### Given task
Rewrite the interview excerpt about the book trailer from the part that opens with "3. As compound" through the part that closes with "be a clue.)", changing "video" to "trailer".

### Page extract
►

2. Whose idea was the book trailer? Had you seen any previously?

The problem with having an evil hive mind is that it’s impossible to figure out which ideas belong to which person. Or even who wrote what originally! Certainly the book trailer was something we agreed on from very early on, sometime between the midnight deadline of the 3-Day Novel contest and beginning the second draft a few months later. Which was, incidentally, when we noticed that in the first draft our airplane had crashed upside down, but had magically righted itself by the end of the chapter. It was several more months before we noticed that we’d accidentally handed a suicidal character a fully loaded gun. You’d almost think it had only been written in three days…

3. As compound authors, you’re obviously okay with collaboration, but were you ever worried about letting someone else handle to creative process when it came to the video?

We trusted Trevor completely, especially as neither of us has any musical ability at all. We still suffer flashbacks to traumatic middle school music classes. One of our music teachers was a Hungarian who’d fled the Soviets and liked to make students cry– this is when young Victoria became a Communist sympathizer.
The rest of the video was entirely our creation. In fact, it was the first video we’d ever made! Can you tell? (The constantly shifting light levels might be a clue.)

◄

### Information provided
►

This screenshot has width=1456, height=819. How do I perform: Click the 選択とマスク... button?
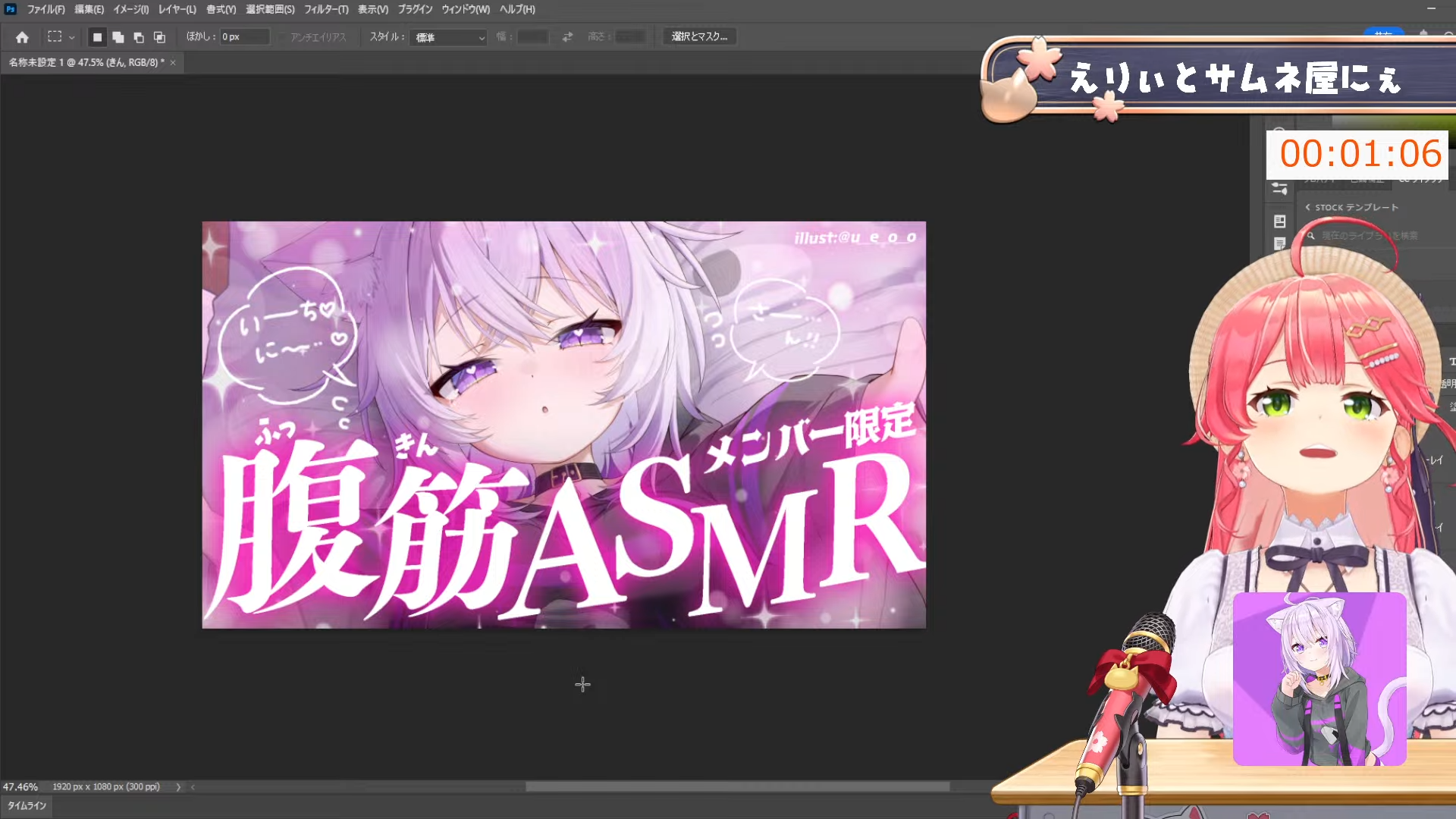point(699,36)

◄

### The completed task
3. As compound authors, you’re obviously okay with collaboration, but were you ever worried about letting someone else handle to creative process when it came to the trailer?

We trusted Trevor completely, especially as neither of us has any musical ability at all. We still suffer flashbacks to traumatic middle school music classes. One of our music teachers was a Hungarian who’d fled the Soviets and liked to make students cry– this is when young Victoria became a Communist sympathizer.
The rest of the trailer was entirely our creation. In fact, it was the first trailer we’d ever made! Can you tell? (The constantly shifting light levels might be a clue.)